OBJETIVO DEL EJERCICIO:
Transcriba de forma literal y completa el fragmento titulado «Miscelánea».

FRAGMENTO DEL TEXTO:
════════════════

Miscelánea
   Por Nancy N. Manoli
 

Se estaba tan bien así. Sentada en un asiento doble del colectivo. De un lado, la ventanilla; del otro, un muchacho con un libro. El libro, La Celestina. Lo intuí antes de confirmar que efectivamente se trataba de ese título, con solo mirar una página izquierda, de descolorido papel, el texto distribuido en dos columnas, en letra pequeña. Apenas vislumbraba un Rojas en el margen superior. Se trataba de una de esas viejas ediciones populares (probablemente de Tor) que ponían al alcance de miles de lectores obras clásicas, en un gesto de franca generosidad. Se estaba tan bien así. No husmeando la lectura de otro sino observando al lector, al leyente, encerrado en su libro, aboliendo el mundo entero.

════════════════

Datos extraídos de una colección
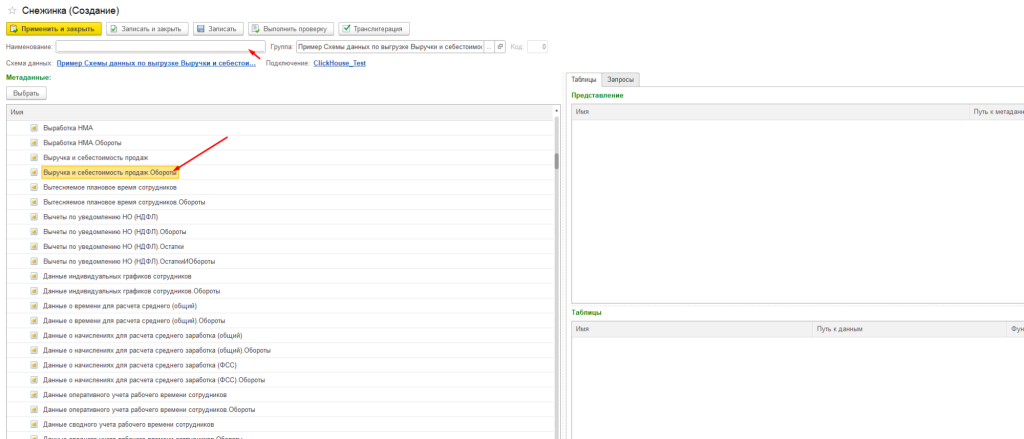Click the favorite star next to Снежинка title
This screenshot has height=439, width=1024.
12,10
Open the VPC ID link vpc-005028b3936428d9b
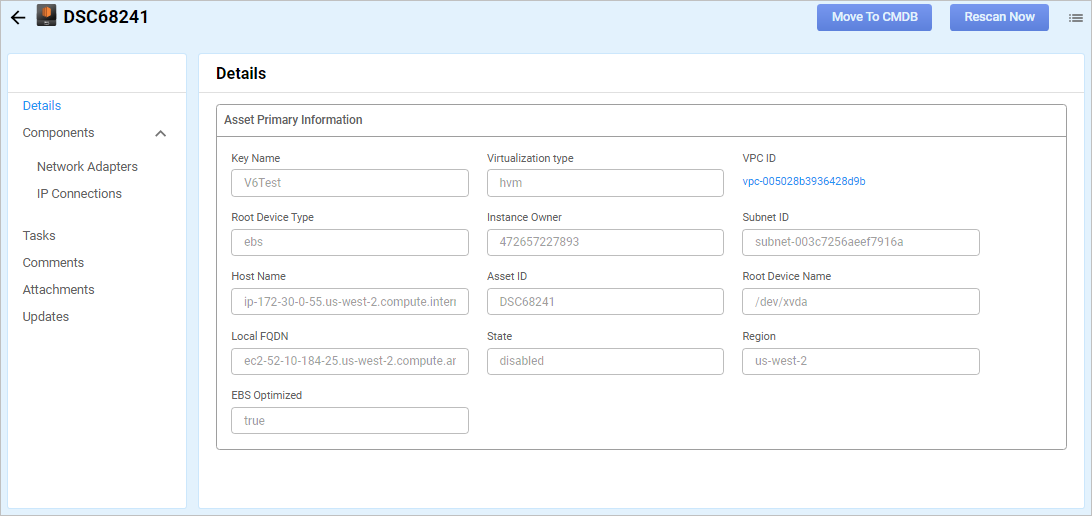 point(803,182)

════════════════

RESPUESTA DE LA TAREA:
Miscelánea
   Por Nancy N. Manoli
 

Se estaba tan bien así. Sentada en un asiento doble del colectivo. De un lado, la ventanilla; del otro, un muchacho con un libro. El libro, La Celestina. Lo intuí antes de confirmar que efectivamente se trataba de ese título, con solo mirar una página izquierda, de descolorido papel, el texto distribuido en dos columnas, en letra pequeña. Apenas vislumbraba un Rojas en el margen superior. Se trataba de una de esas viejas ediciones populares (probablemente de Tor) que ponían al alcance de miles de lectores obras clásicas, en un gesto de franca generosidad. Se estaba tan bien así. No husmeando la lectura de otro sino observando al lector, al leyente, encerrado en su libro, aboliendo el mundo entero.